Hablar del futuro de la nueva economía ciñéndose solo a la digitalización resulta incompleto. La industria siempre será un sector físico que procesa materiales para producir objetos. A la desmaterialización de una parte de la economía hay que añadir otra evolución paralela con menos focos, pero con enorme potencial transformador: la ciencia de los nuevos materiales, tanto concebidos desde cero en los laboratorios como ya existentes pero con cualidades mejoradas mediante su manipulación a escala nano.
Algunos ya se producen industrialmente, como los composites, que mezclan metales con carbono para fortalecer y aligerar los materiales empleados en automoción y aeronáutica. Otros están cerca de ese nivel productivo. Ya existen pinturas, polímeros, asfaltos u hormigones que se autorreparan restañando roces o grietas con microcápsulas o microcapilares que liberan el material de relleno. El salto es llegar a regenerar estructuras más profundas en fuselajes, piezas de coche o edificios. Otros aún no pasan de proyecciones a décadas vista, con una producción comercial solo teórica.
Lo importante es la tendencia: quizás algunos de los que hoy se investigan no terminen de cuajar, pero el I+D avanza para desatar corsés como la dependencia de materias primas estratégicas cada vez más escasas o las características físicas de las materias tradicionales, que dentro de unos años se verán tan primitivas como el cemento de toda la vida comparado con la pasta de hormigón para impresión 3D. En todo caso, sería sensato que las empresas manufactureras estuviesen atentas a la evolución tecnológica de los materiales en su sector para aprovechar esas ventajas competitivas.
Entre las grandes promesas figura el grafeno, cuyo descubrimiento mereció un Nobel. Es una variedad de carbono puro ultraligero, ultrarresistente, ultrafino, ultraflexible, superconductor y superversátil, para fabricar desde un cuadro de bicicleta de 350 gramos a componentes electrónicos, pieles sintéticas de prótesis con capacidad sensitiva o un nuevo paradigma de baterías y circuitos mucho más capaces e independientes del litio o el platino. Aún no pasa de promesa por la dificultad de producirlo barato, aunque desde hace años se ensayan procesos que pretenden reducir ese coste hasta 100 veces.

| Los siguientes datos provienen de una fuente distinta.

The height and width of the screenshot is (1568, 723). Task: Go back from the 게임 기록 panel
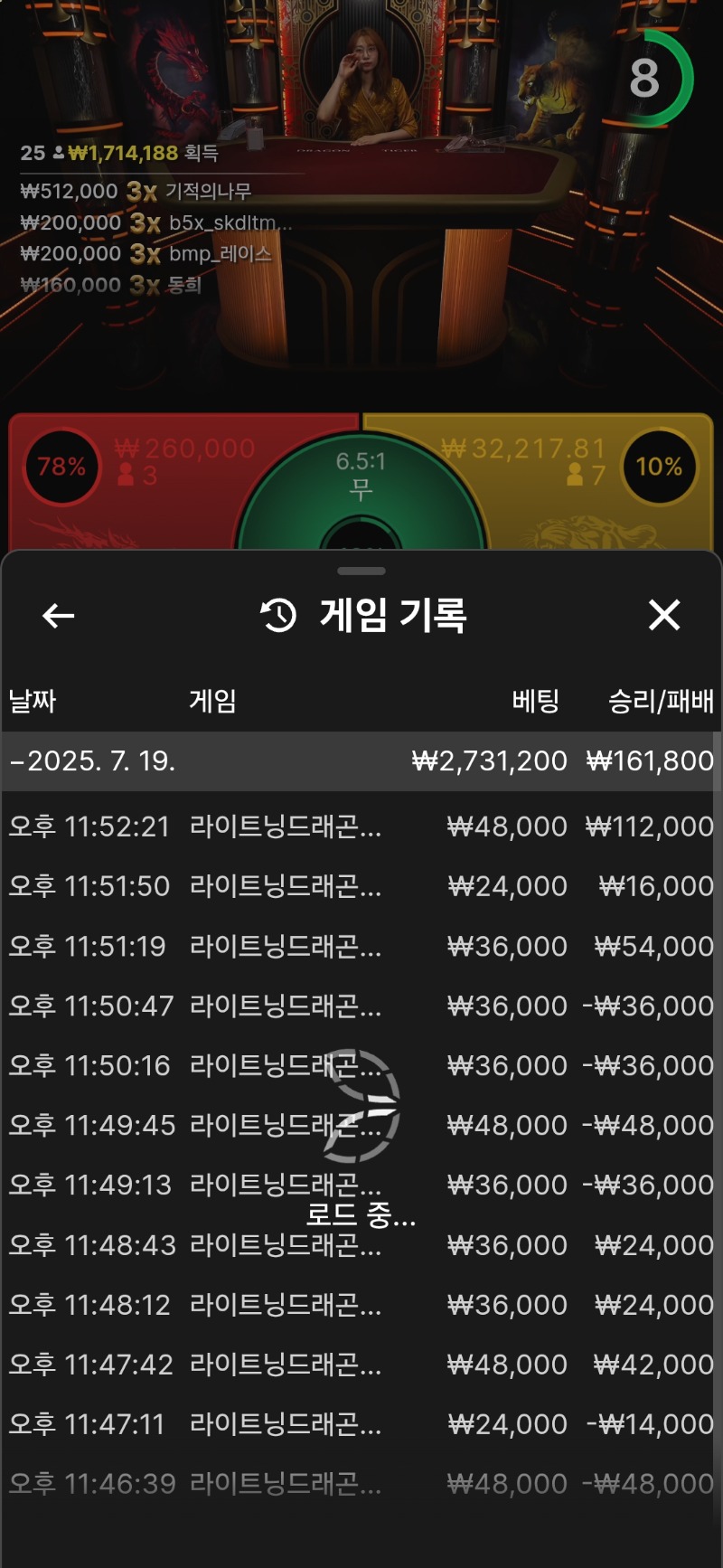(x=59, y=617)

Los laboratorios conectados con las necesidades industriales a corto plazo desarrollan espumas metálicas y aerogeles con una capacidad de aislamiento inédita porque son casi solo aire, bioplásticos a partir de celulosa de patata, maíz, cáscara de coco o zanahoria o papel fabricado con hierva y no con árboles. Hoy hay marcas de automoción que quieren que los interiores de sus coches sean biodegradables y petroleras investigando la creación de plástico a partir de CO2 capturado para descarbonizar y aportar alternativas al sintetizado del petróleo.

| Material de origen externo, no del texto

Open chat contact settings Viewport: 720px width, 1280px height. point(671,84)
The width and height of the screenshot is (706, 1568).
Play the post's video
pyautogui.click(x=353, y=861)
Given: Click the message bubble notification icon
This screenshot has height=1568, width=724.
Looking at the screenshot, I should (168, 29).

Las virtudes de las materias naturales pueden aplicarse en cerámicas capaces de autolimpiarse por su contenido de cáscara de caracol, tejidos con hoja de loto que repelen el agua, estructuras que imitan la piel de tiburón para dificultar la acumulación de bacterias en entornos hospitalarios, shrilk de cutículas de insectos más resistente y ligero que el aluminio, muskin extraído del hongo Fomitiporia ellipsoideus con un tacto similar a la gamuza, o cemento biológico que generan algunos microorganismos inyectados en arena con agua.
Con las tarifas eléctricas disparadas, problemas de suministro derivados de la crisis energética y parones de la industria electrointensiva porque no sale a cuenta enchufar las máquinas, seguramente crezca el interés en nuevos materiales termoeléctricos que ayudan a convertir el calor de un motor en electricidad, cristales que generan energía fotovoltaica, cementos que absorben e irradian energía lumínica o superconductores para un salto de escala en la eficiencia y el almacenamiento, por ejemplo mediante baterías de flujo.
Algunas proyecciones de momento van poco más allá de lo teórico, como el estaneno, su estructura de panal y el grosor de un átomo de estaño. Es decir, es bidimensional, y podría aportar superconductividad eléctrica sin generar calor para fabricar circuitos y ordenadores mucho más rápidos y pequeños.
Ya hay quien cree que la próxima revolución tecnológica se acabará llamando la era de los nuevos materiales. No sería extraño. Continuaría la tradición de épocas históricas definidas por su materia clave, como la edad de la piedra, de bronce, de hierro, del petróleo o incluso el plástico, como proponen algunos científicos para la presente. Y no sería raro a juzgar por el potencial futurista, casi inconcebible, de la nanotecnología aplicada a metamateriales en teoría capaces de hacer casi invisibles algunos objetos, desde muros a equipamiento militar, al curvar la luz a su alrededor.